The task: Starting at the top of the records and ending after the line that contains "Action: (646, 73)", copy those lines with "net label" swapped for "net tag" and no other change. Leave the pictures out.

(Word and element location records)
==========
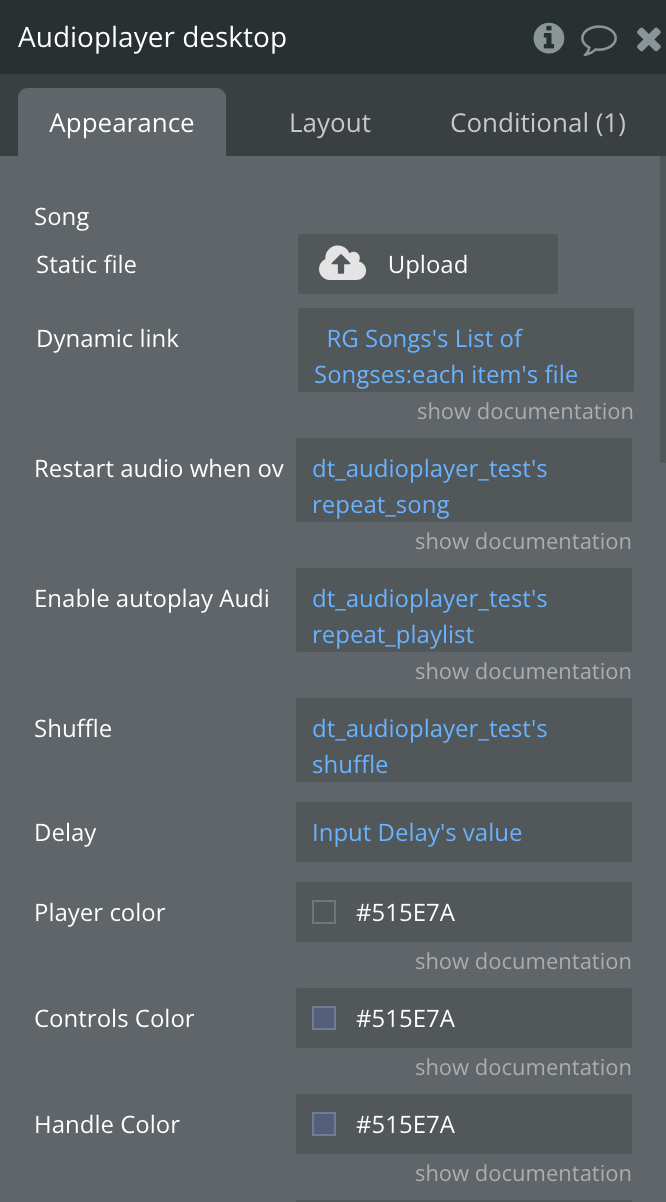Edit the repeat_playlist autoplay expression
Image resolution: width=666 pixels, height=1202 pixels.
coord(464,610)
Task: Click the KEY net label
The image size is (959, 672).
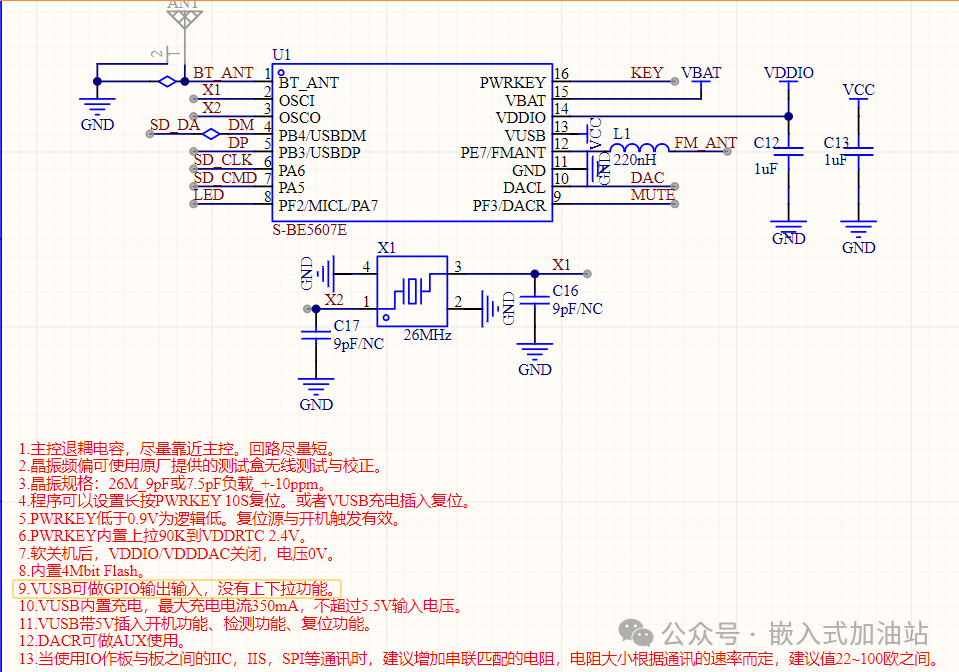Action: (646, 73)

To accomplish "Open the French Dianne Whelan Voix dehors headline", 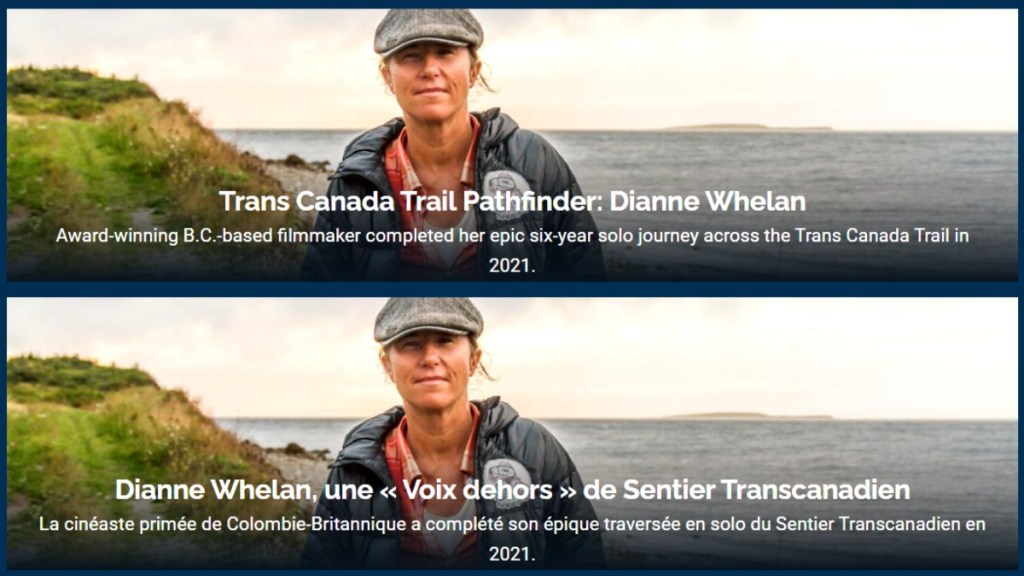I will [x=512, y=490].
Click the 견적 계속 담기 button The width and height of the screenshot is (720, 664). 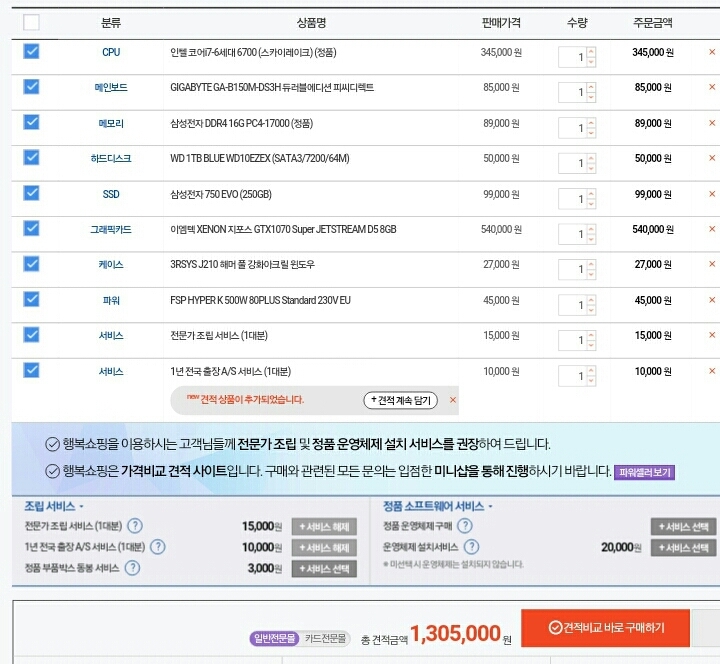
==========
Task output:
Edit the repeat_playlist autoplay expression
Image resolution: width=666 pixels, height=1202 pixels.
coord(464,610)
Task: Click the KEY net tag
The image size is (959, 672).
Action: (646, 73)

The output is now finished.